Peter B. Collins: The Appeals Court, Mark said, that he violated the first amendment rights of the critic when he blocked that person. It made it a one-way process, which the court found to be not in compliance with the first amendment. But Russ, let me turn to you because I think there is a compelling argument that many of Trump’s tweets are newsworthy. He tweets threats to foreign powers. He tweeted a decree to corporate America to get out of China. These don’t have the force of law, in my opinion. Also, the media feels, I think, that because he has 65 million readers, that they don’t want to be blindsided, and they don’t want their audiences to be out of the loop on whatever loopy thing Trump is promoting on a given day.

Russ Baker: Well that’s right, and actually I think years from now we’re going to be seeing some analysis of what was happening in these days that we can’t quite see exactly. So for example, this is a man who has decided not to use the normal means of communicating with the people. He doesn’t have the press conferences. His press secretaries don’t have the regular press conferences anymore. He only gives speeches to people who are part of his base, basically. So he has isolated himself, and Twitter is really his main way of communicating. So as media, how would you cover him if you were not to do that? So this has become this dilemma, and I think it’s really quite brilliant on his part and his strategist’s part to come up with this. The other thing that I think is very interesting is that these tweets, just by the very nature of their fundamental outrageousness keep raising the bar.

Russ Baker: I can tell you that one of the things we discuss at WhoWhatWhy is how do we cover Trump? It’s so hard because when you cover the things that his administration is doing, when you cover the impact that he has had, the reaction seems to be, “Yeah, well what do you expect from the guy”, or, “That doesn’t surprise me.” Of course, he made that infamous comment that he could go out on Fifth Avenue and shoot somebody and he wouldn’t get in trouble. I think it’s really gotten to the point where these tweets and the outrageousness of it, it’s a kind of a vicious cycle to the point where you kind of everybody throws their hands up and says “Really, nothing matters anymore.”

Russ Baker: I think his supporters, the ones I talk to, they say, “Yeah, we know he’s a creep, and a nut, and he does all these things, but we’re still supporting him for some other reasons. Nothing he says is going to phase us.” Then people of course on the other side have just gotten to the point where if you tell them anything particular, if you do any reporting, any investigation on anything they say, “Yeah, well, so what?” So this is really a rather remarkable state of affairs we find ourselves in. I don’t think anything like this has ever existed before, anything even remotely close. It’s sort of uncharted territory.
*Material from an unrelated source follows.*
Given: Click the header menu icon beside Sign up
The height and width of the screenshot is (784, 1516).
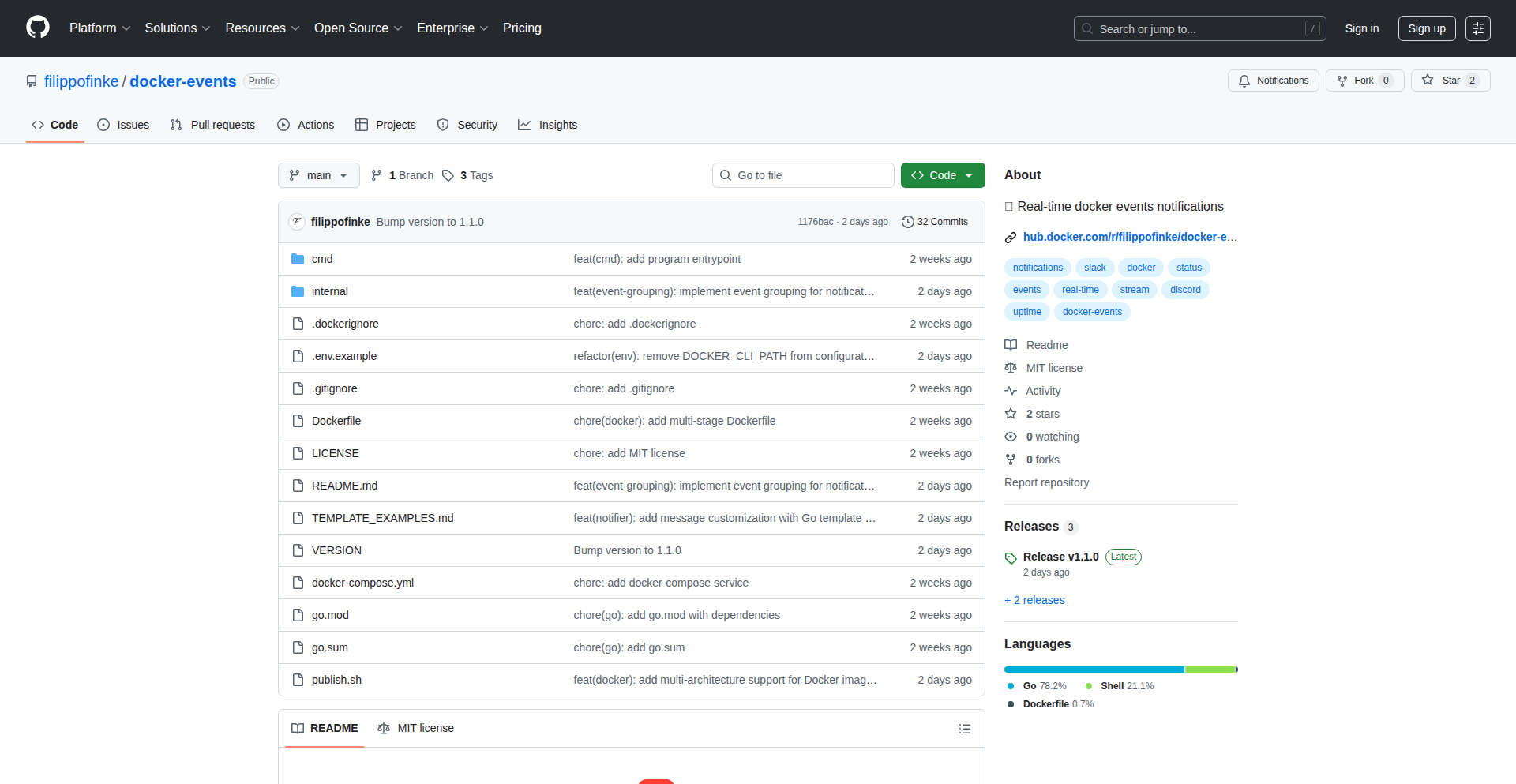Looking at the screenshot, I should click(x=1477, y=28).
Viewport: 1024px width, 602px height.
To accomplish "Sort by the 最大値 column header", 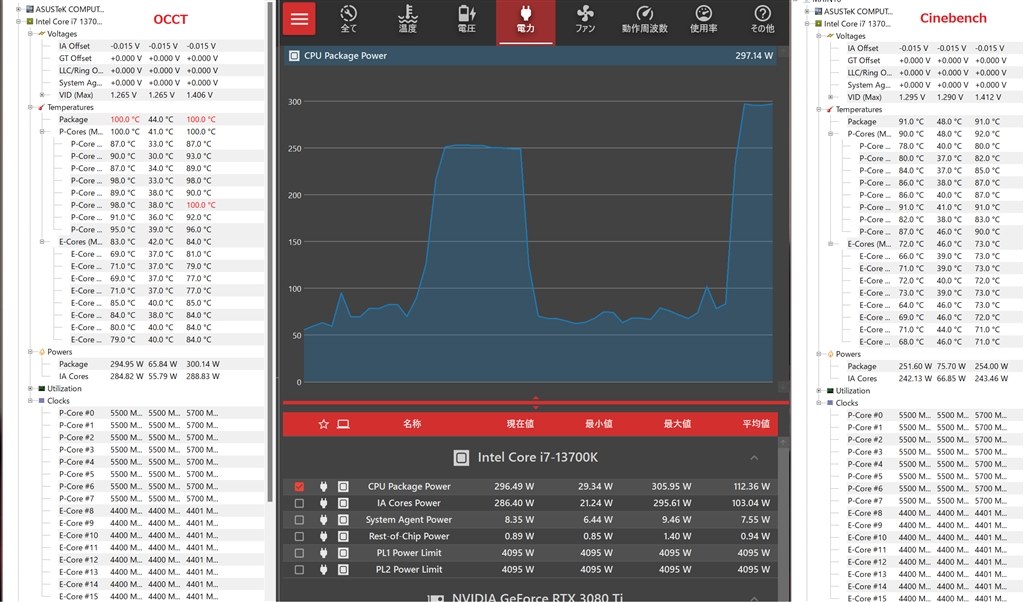I will [x=677, y=424].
Peter B. Collins: I want to turn to one of the – and this has to be put in context – one of the most egregious recent offensive tweets. It was the one on August 15th that was really aimed at Benjamin Netanyahu in Israel, and I’m going to quote it in its entirety. “It would show great weakness if Israel allowed representative Omar and representative Tlaib to visit. They hate Israel and all Jewish people, and there is nothing that can be said or done to change their minds. Minnesota and Michigan will have a hard time putting them back in office. They are a disgrace.” Now, he engages in a true McCarthyite smear here to claim that he knows what is in their hearts, that they hate Israel and all Jewish people, and nothing can be said or done to change their minds. Now to me, this violates the standards of attacking individuals, threatening and harassing them.

Peter B. Collins: He succeeded in persuading Israel to deny them entry, and there was of course some back and forth with Tlaib on that. Still, the bottom line is that this is a deeply offensive expression on his part, and there is no recourse. Certainly the women held a news conference, and they rejected his comments, but the 63 million people who saw Trump’s insults and hate speech, probably only a small portion of them are aware of anything that the women said in response. Mark, isn’t this a low point that deserves Twitter’s attention and some sort of public evaluation of whether or not it meets their standards?
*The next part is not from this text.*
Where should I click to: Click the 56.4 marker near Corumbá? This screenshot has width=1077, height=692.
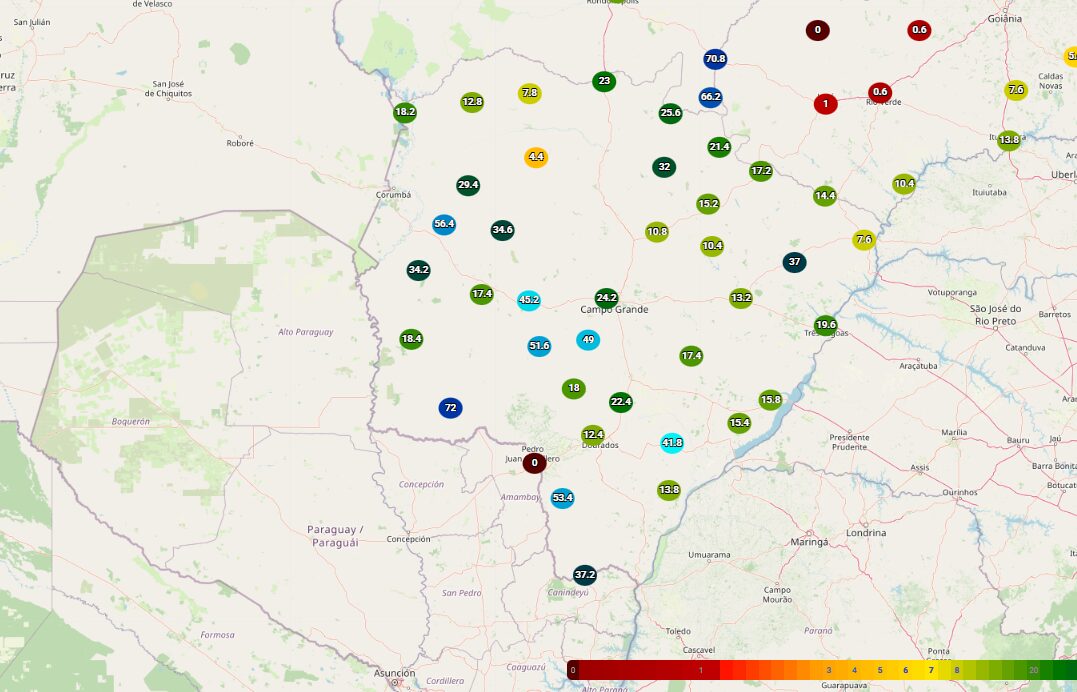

Mark Karlin: I think it’s one in many low points. In this case, I think it happens to have been strategic on Trump’s part. I think many of us discount him at our own cost as simply being sort of a farcical clown, but he has an intuitive sense of what he wants to accomplish. In that case, what he was doing was one, creating a fissure in the democratic party, and two, this kind of was a setup for last week when he attacked Jewish Democrats in the United States and said they were being disloyal. What he meant was they were being disloyal to Israel. I think that according again to Twitter, the summary of their rules says that Twitter’s purpose is to serve the public conversation. Violence, harassment and other similar types of behavior, discourage people from expressing themselves, and ultimately diminish the value of global public conversation.
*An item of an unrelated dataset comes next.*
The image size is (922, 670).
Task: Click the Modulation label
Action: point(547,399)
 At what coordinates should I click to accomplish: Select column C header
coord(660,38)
Mark Karlin: Certainly Peter, the tweet you mentioned violates those terms of service. This is done repeatedly. I had mentioned, and we could go back two years, we would have piles and piles of these tweets, but the attack at large coming through as a very mild mannered guy was so vicious and so vitriolic, and I think at its core racist as I mentioned earlier. I think when he was talking with such derision when he was tweeting about the vermin infested Baltimore, he’s talking about the people who live there. In my mind, it’s what The New York Times likes to euphemistically call ‘racially tinged rhetoric’. I think Twitter is making a big mistake because one cannot simply say that the standards don’t apply to the President of the United States. If anything, they should be more stringent for the President of the United States who is supposed to be leading the country in a positive manner toward unity. Yet Twitter has abandoned all pretense of reining Trump in at all. I think that’s at great cost to the country.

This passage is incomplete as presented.